本发明涉及微生物发酵领域,特别涉及一种高产岩藻多糖降解酶的基因工程菌株及其制备方法。该高产岩藻多糖降解酶的基因工程菌株中转入的16S rDNA的序列如SEQ ID NO:1所示。本发明菌株具有生长速度快、产酶活力高、酶的稳定性好、对不同来源底物的适应性强等优点,因此具有良好的应用前景。

Description

一种高产岩藻多糖降解酶的基因工程菌株及其制备方法
技术领域
本发明涉及微生物发酵领域,特别涉及一种高产岩藻多糖降解酶的基因工程菌株及其制备方法。
背景技术
岩藻聚糖硫酸酯(Fucoidan)是广泛存在于岩藻中的一种高分子质量的硫酸杂多糖,主要由L-岩藻糖及硫酸酯基团组成;另外还含有半乳糖、木糖、葡萄糖、甘露糖、鼠李糖、糖醛酸等。研究发现岩藻聚糖硫酸酯具有多种生理活性,包括抗凝血、抗肿瘤、抗炎、抗血栓、提高免疫力、抗感染等活性,因此,其成为当今天然海洋活性物质的主攻方向之一。由于岩藻聚糖硫酸酯的分子质量巨大,从几万到几十万都有,严重影响了它的吸收效率;同时岩藻聚糖硫酸酯通常具有一定的粘性,也大大阻碍了其作为药物的应用。而将大分子质量的岩藻聚糖硫酸酯降解为小分子质量的低聚糖,不仅可以解决上述应用难题,而且在某些情况还可以增强其生理活性;同时将大分子质量的Fu-coidan转变为小分子质量低聚糖也是目前构效研究的重要手段,因此,无论从结构研究的角度还是发挥其活性的应用角度,对藻聚糖硫酸酯进行降解都是至关重要的。

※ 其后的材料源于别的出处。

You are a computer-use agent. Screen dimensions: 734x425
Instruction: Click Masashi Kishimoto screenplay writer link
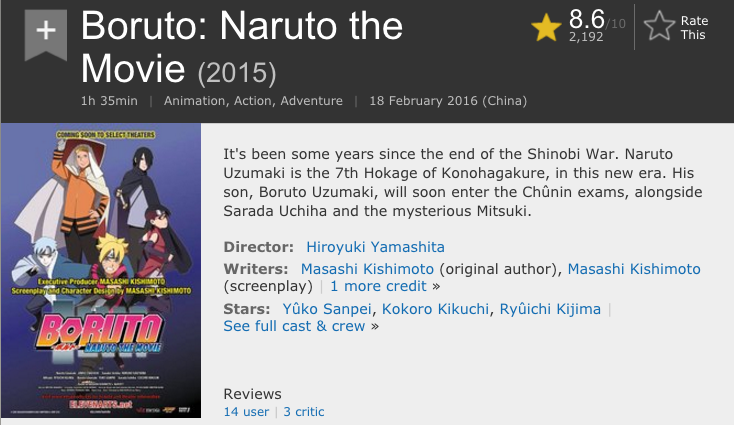[x=634, y=268]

目前,降解Fucoidan的方法主要有化学降解法、物理降解法和酶降解法。化学降解法是非特异性降解,反应条件苛刻,水解较难控制,而且产物转化率低,功能性低。物理降解法虽然操作简单可控性好,但其降解效率普遍较低,很难得到符合一定分子质量范围的产品。最好的方法就是酶解法,可以特异性、选择性地切断岩藻聚糖链上的糖苷键,反应过程容易控制,易于得到所需分子质量范围的低聚糖产品,且产物含量高,功能性强。目前,国内外关于岩藻聚糖硫酸酯酶的研究已有一些报道,Bakunina等从岩藻中筛选出1株产酶菌,其产酶活力可达1920U;sakai等从海水中筛选出1株产酶菌株,经16s rRNA鉴定该菌株属于交替单胞菌科(Alteromonadaceae);Kim等从岩藻中筛选出产酶细菌,经鉴定该菌属于鞘氨醇单胞菌属(Sphingomonas),经过验证,其产生的酶为内切酶。
总之目前还没有商品化的酶出现,可能是由于这些微生物的产酶能力尚未达到商业化的要求,因此,提高发酵酶活已经成为目前研究领域的重点。例如,河北大学生命科学学院赵丽坤等人利用紫外线-氯化锂(UV-LiCl)和紫外线-亚硝基胍(UV-NTG)对其进行复合诱变处理获得了一株相对出发菌株含量提高65%左右的高产菌株。沈阳药科大学生物技术与生物制药实验室采用NTG、DES、紫外线等诱变因子对岩藻多糖降解菌的原始菌株进行了多次诱变处理,产量有了明显提高。CN201110003059.2公开了一种岩藻多糖降解酶生产菌及其制备方法,其通过反复的诱变和筛选得到一株名为FT26-9的高产菌株,其应用于工业生产可提高发酵单位40%左右。但由于其诱变大多采用了具有致癌作用的剧毒有机试剂,且诱变工艺复杂,对人体健康和环境保护带来不利影响,上述技术方案有待进一步提高。
发明内容
有鉴于此,本发明提供了一种高产岩藻多糖降解酶的基因工程菌株及其制备方法。该菌株具有生长速度快、产酶活力高、酶的稳定性好、对不同来源底物的适应性强等优点。
为了实现上述发明目的,本发明提供以下技术方案:
本发明提供了一种16s rDNA,其序列如SEQ ID NO:1所示。
本发明还提供了该16S rDNA在制备高产岩藻多糖降解酶菌株中的应用。
本发明还提供了一种质粒,包括上述16S rDNA。
作为优选,质粒的载体为PSKH质粒。
本发明还提供了一种基因工程菌株,包括上述16S rDNA,或者包括上述质粒。
本发明还提供了该基因工程菌株的发酵方法,包括如下步骤:
(1)、平板培养:将菌接种于平板培养基上,培养温度为26~30℃,培养时间为6~7d;
(2)、斜面培养:将步骤(1)平板培养的菌株接种到斜面培养基上,培养温度为26~30℃,培养时间为6~7d;
(3)、种子培养:将步骤(2)斜面培养的菌株接种到种子培养基中,装液量为8vt%~20vt%,培养温度为26~30℃,180~220rpm转速下培养30~45h;
(4)、发酵培养:将步骤(3)所得种子培养液接种到发酵培养基中,接种量为2%~10%(v/v),装液量为14vt%~26vt%,培养温度为26~30℃,180~240rpm转速下培养8~10d。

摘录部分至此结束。